=== Compiti da svolgere ===
1 – Nel testo sulle tradizioni legate ai defunti, quali cose si lasciavano sulla tavola imbandita per la notte dei morti? Elencale tutte.
2 – Secondo il testo sulle tradizioni legate ai defunti, in quale notte si lasciava la tavola imbandita?
3 – Prosegui il testo sulle tradizioni legate ai defunti a partire dall'ultima frase riportata.

=== Testo di partenza ===

Nel libro di Cono Cimino troviamo aspetti e personaggi diversi della vita del passato. Come già anticipato, uno dei più importanti è l’aspetto antropologico legato a riti antichi, superstizioni, scaramanzia, incantesimi e maledizioni, sacro e profano legati in maniera viscerale e parte della tradizione delle popolazioni del Mezzogiorno. Una delle sorprese più interessanti del libro è proprio il rapporto con i defunti, a volte diretto a volte tramite intermediari o attraverso i sogni.
A Teggiano esiste un detto che recita: “tutt’i feste ijessene e venessene, ma Pasqu’ebbifanija mai venesse”. Questo racconto spiega il motivo per il quale, nella notte tra il primo e il due novembre, si lasciava la tavola imbandita con vino, pane, acqua, ago e filo, oltre al giaciglio preparato in previsione di accogliere i defunti che, in quella occasione, tornavano a trovare i propri cari. Se le vivande servivano per rifocillare i morti, l’ago e il filo servivano per rammentare i vestiti lacerati nell’attraversamento della Valle. Anche nel Vallo di Diano si cerca di instaurare un rapporto con i defunti, a volte diretto e a volte tramite intermediari. Il tema è ben presente nei “cunti” di Cono Cimino.

=== Dati grezzi ===

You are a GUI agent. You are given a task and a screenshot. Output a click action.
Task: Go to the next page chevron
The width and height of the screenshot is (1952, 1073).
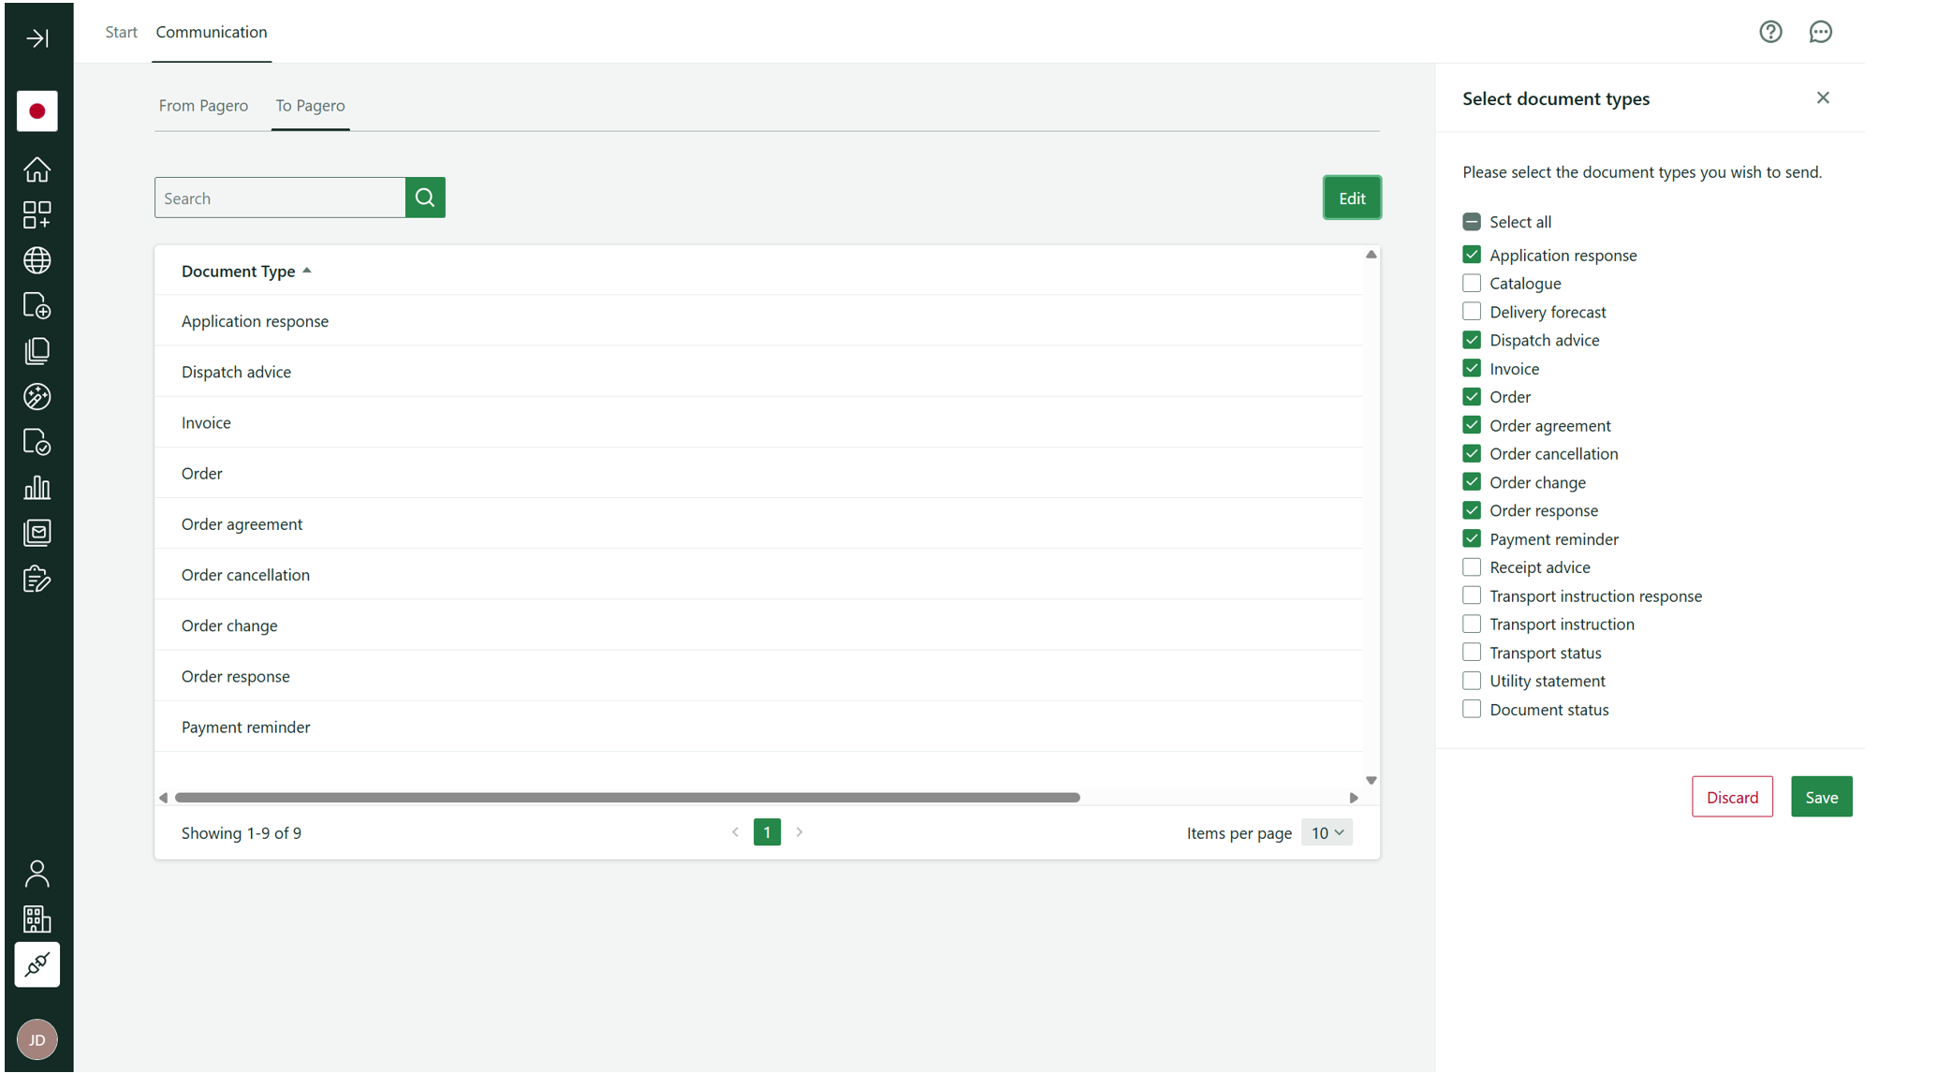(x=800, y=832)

=== Risposte ai compiti ===
1 – Vino, pane, acqua, ago, filo

2 – Nella notte tra il primo e il due novembre.

3 –
In particolare, in Stellarianu si ricorda la morte di Filucciu: durante una veglia funebre, ‘ndramèndu trasìa lu tavutu, una donna pensa di potersi servire del defunto e inizia una vera e propria litania per mandare i saluti alla madre Sandina ed al fratello Runatu, deceduti da tempo. L’insistenza ed il fastidio sono tali che Minucciu, un parente del defunto, spazientito le dice: “Ngièri ca ngièri putivi fa na mburnàta stummàtinu // Accussì ‘ngi mannavi nu pìzzu càuru e nu pòcu ri luvatìnu”. Non meno interessante è Lu gravàndulu nel quale troviamo u’ munaciello, l’esorcista, la fattucchjara, la mahàra e lo spiritello maligno e dispettoso, magari non battezzato che, però, poteva avere risvolti positivi come dimostra il vecchio adagio teggianese: “Si l’angappi e ti fai dire dov’è il tesoro diventiamo ricchi”.
A dimostrazione della versatilità di Cono Cimino va citata la poesia composta al termine della presentazione del libro e riguarda proprio il modus narrante del dialetto: “Na vota firnuta riciti na ciutia, // la prima ca vi veni, senza fantasia. // Ma ricitila bbona e nu ‘ngacagliati // Sinonga vi seccàni li zarelli quàannu vi li grattati”. Come dire? Bisogna fare attenzione nel trattare certi argomenti quandi non si è in grado di farlo.